Raft
- First edition
- Author: Stephen Baxter
- Cover artist: Chris Moore
- Language: English
- Series: Xeelee Sequence
- Genre: Hard science fiction
- Publisher: Grafton Books (UK)
- Publication date: 1991
- Publication place: United Kingdom
- Media type: Print
- Pages: 264
- ISBN: 0-246-13706-1
- OCLC: 28292571
- LC Class: PR6052.A849 R3 1991
- Followed by: Timelike Infinity

= Raft (novel) =

1991 novel by Stephen Baxter

Raft is a 1991 hard science fiction book by British writer Stephen Baxter. Raft is both Baxter's debut novel and the first book in the Xeelee Sequence, although the Xeelee are not present. Raft was nominated for the Arthur C. Clarke Award in 1992.

== Setting ==
The novel is an elaborated version of his 1989 short story of the same title. The story follows a group of humans who have accidentally entered an alternate universe where the gravitational force is far stronger than our own, a "billion" times as strong. Planets do not exist, as they would immediately collapse under their own gravity; stars are only a mile across and have extremely brief life-spans, becoming cooled kernels a hundred yards wide with a surface gravity of five g. Human bodies possess a "respectable" gravity field in and of themselves. "Gravitic chemistry" also exists, where gravity is the dominant force on an atomic scale.

== Plot summary ==

The few thousand humans survive in a nebula of relatively breathable air, existing in divided communities. The society is highly stratified, with the elite living on the "Raft" (the remains of the starship that contains almost all the high technology), workers/miners living on various "Belt" worlds (where they mine burned-out star kernels), and the "Boneys", a nomadic band of "unmentionables" who live on worlds created out of corpses.

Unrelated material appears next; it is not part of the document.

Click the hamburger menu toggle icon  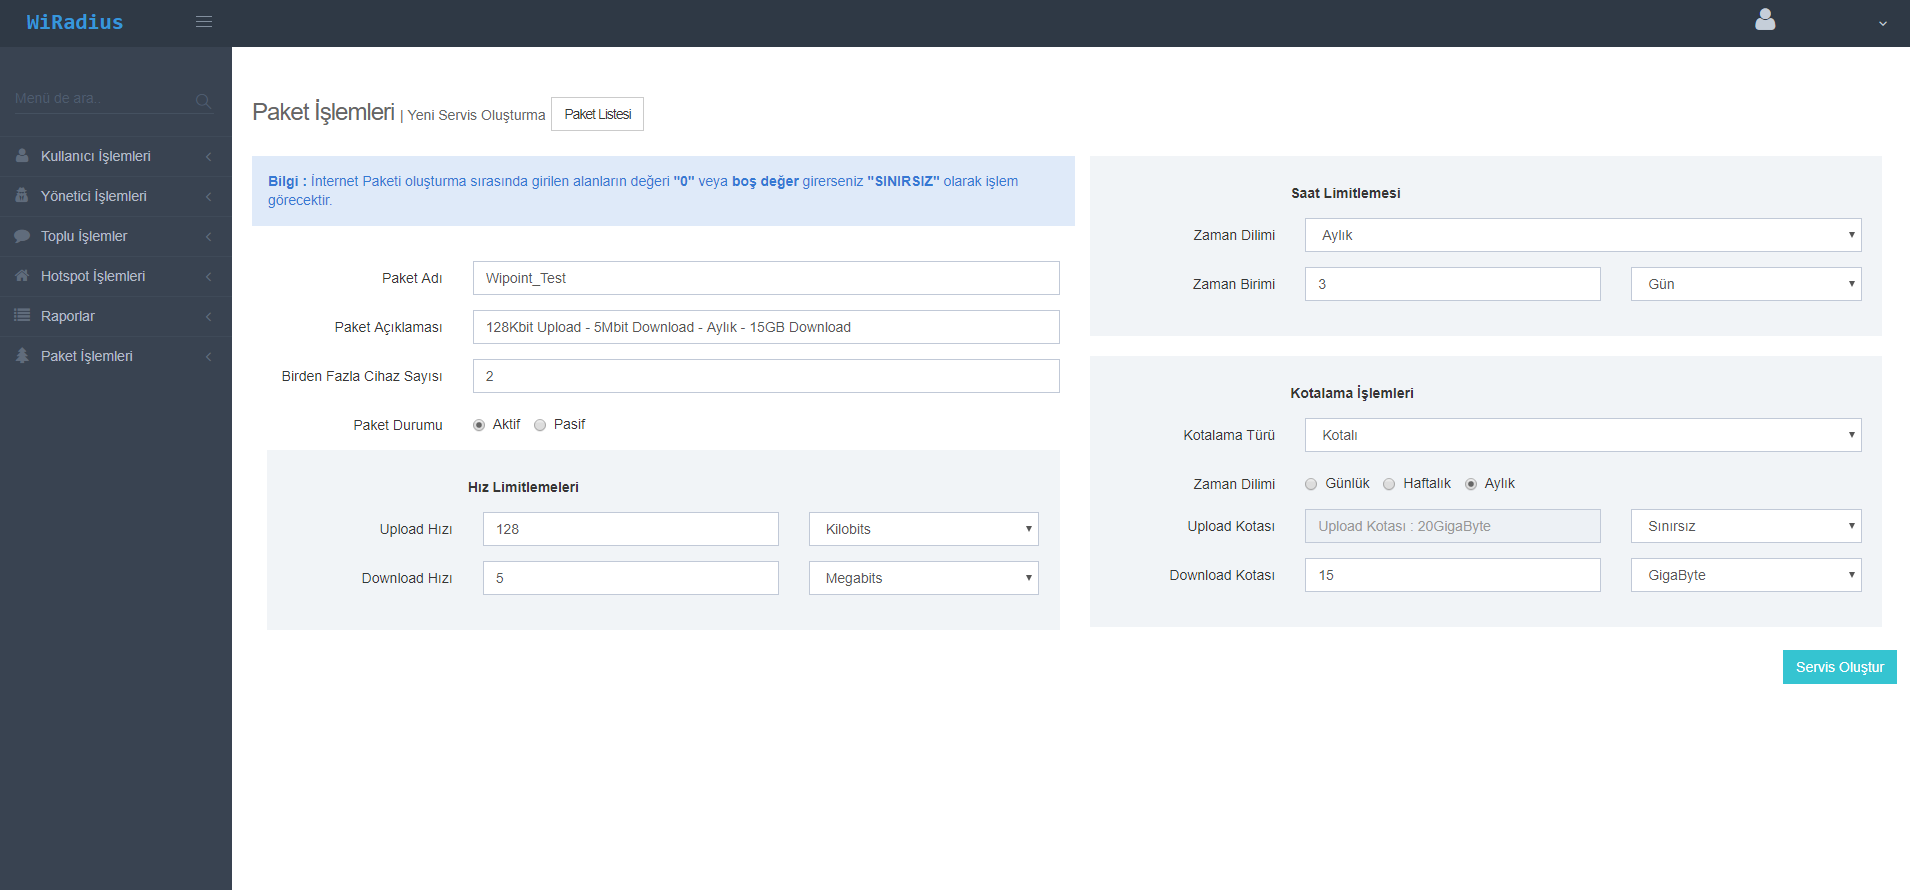tap(204, 22)
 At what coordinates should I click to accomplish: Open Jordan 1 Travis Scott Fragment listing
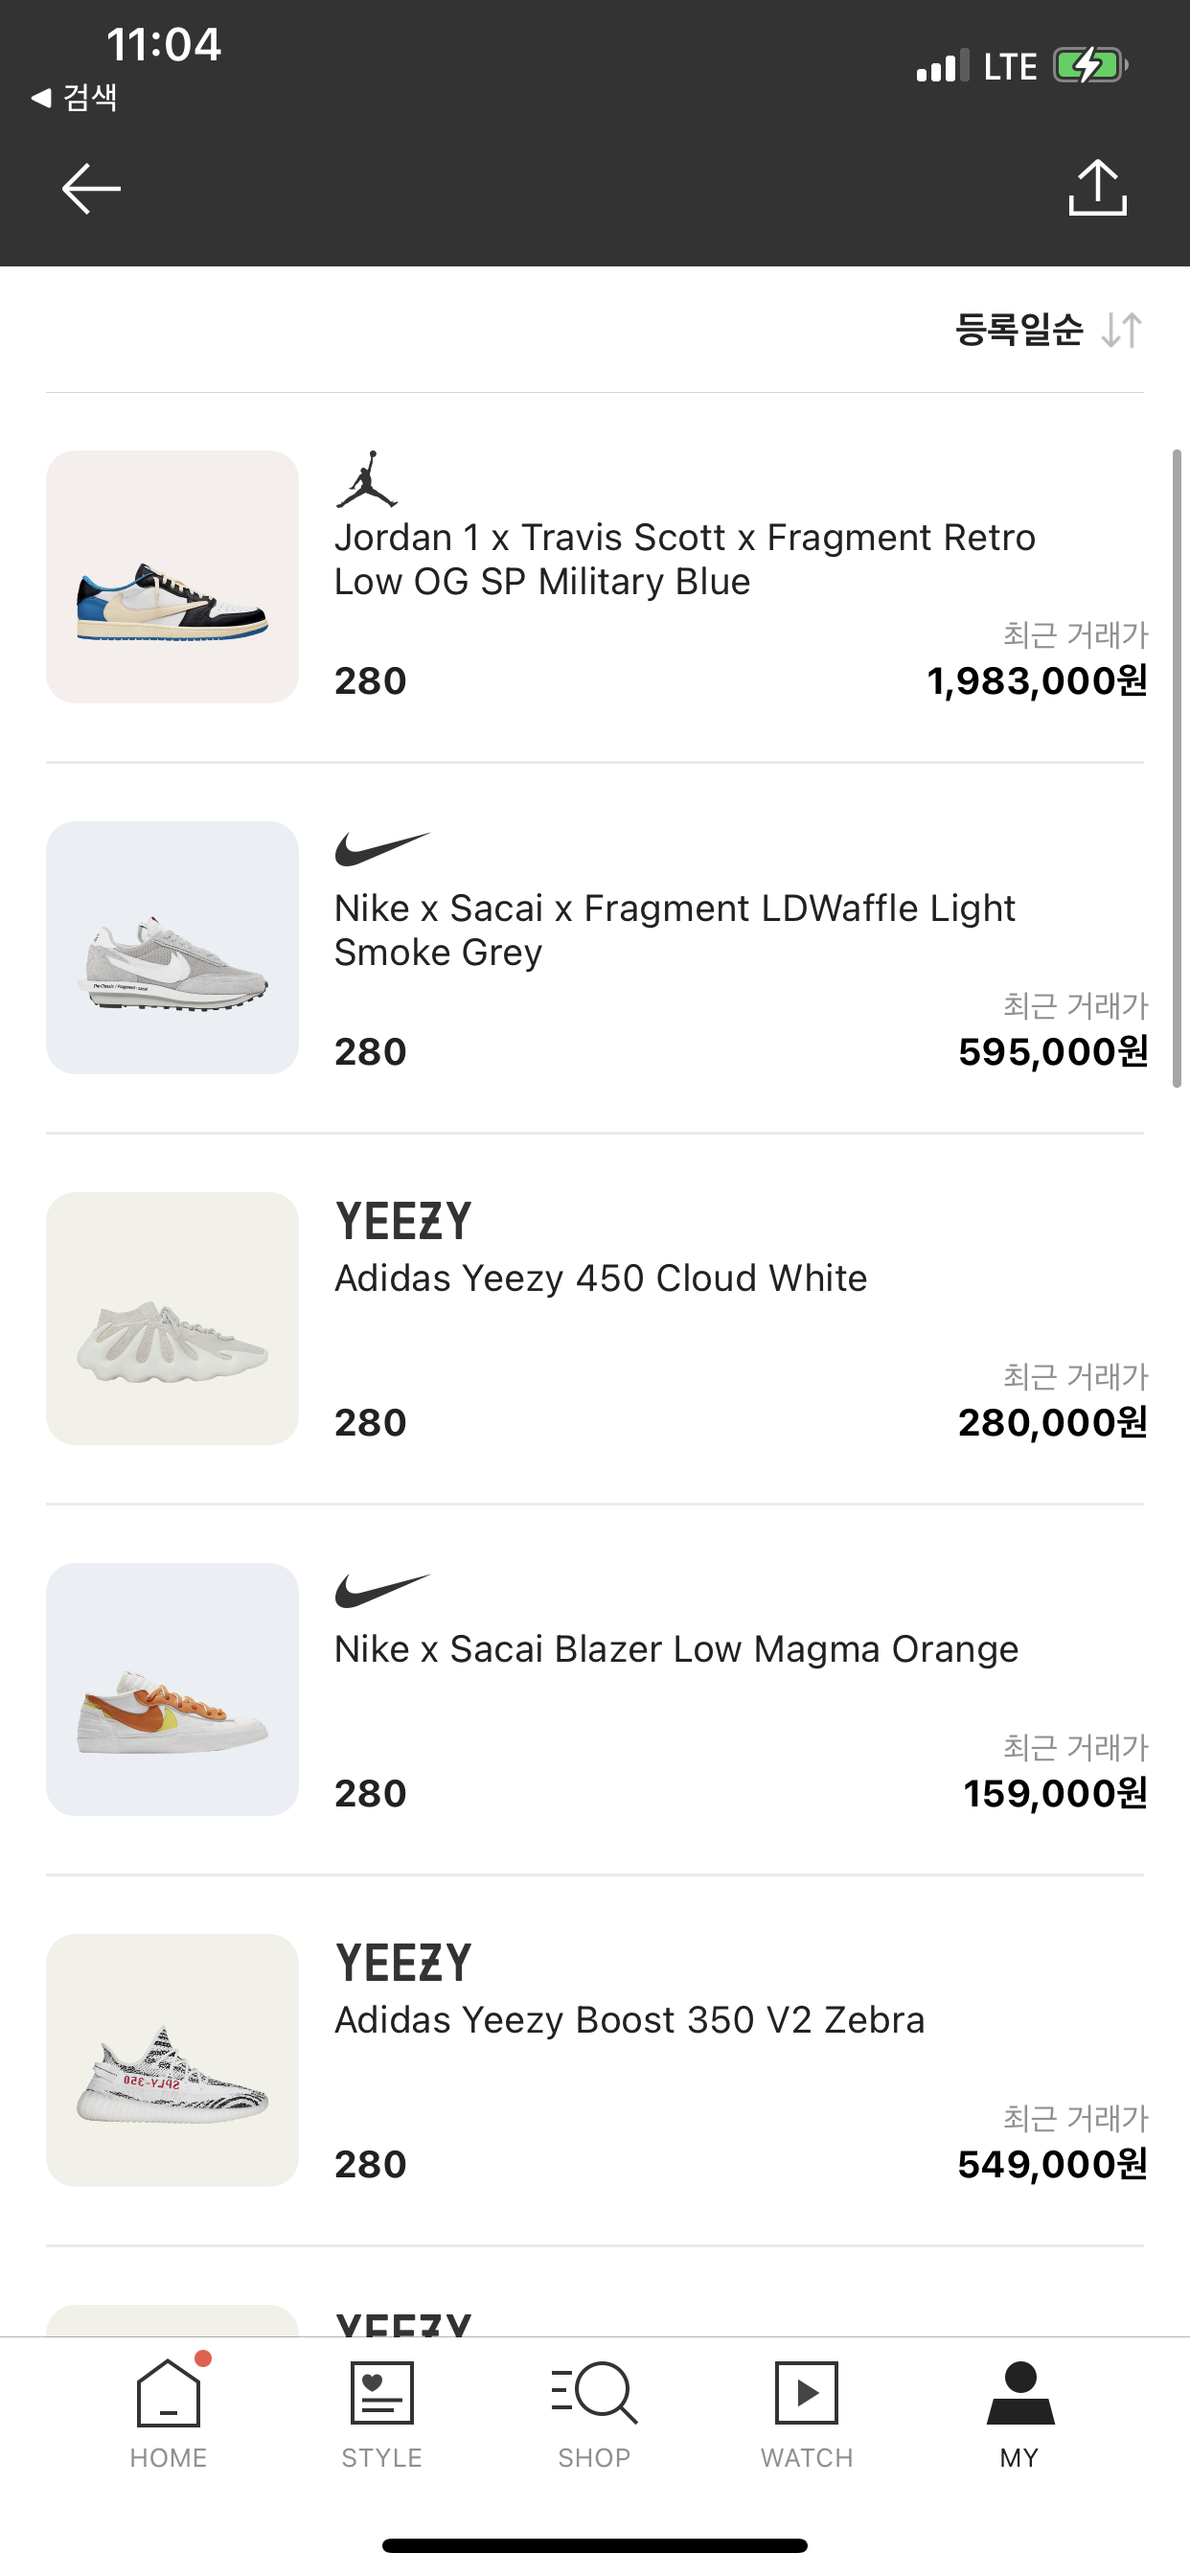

It is not directly detailed how humans came to the universe, but hints within the story indicate that the Raft ship came through a rift in our universe into this alternate reality. The original short story, also by Stephen Baxter, provides more insight as to how humans arrived, "five hundred years ago a great warship – chasing some forgotten opponent – blundered through a portal. A gateway. It left its own universe and arrived here." A glimpse of the high-gravity universe is seen in the book Ring, implying that the humans in Raft came from the main universe of the Xeelee Sequence, although during which time period they escaped is not clear.

The alternate universe the humans live in follows the same laws as our universe, except that it has a gravitational constant which is orders of magnitude larger than our own universe.

The physics of the alternate universe have slowly turned the nebula into an increasingly hostile environment and the humans, along with the bizarre native species, are suffering the effects of environmental collapse.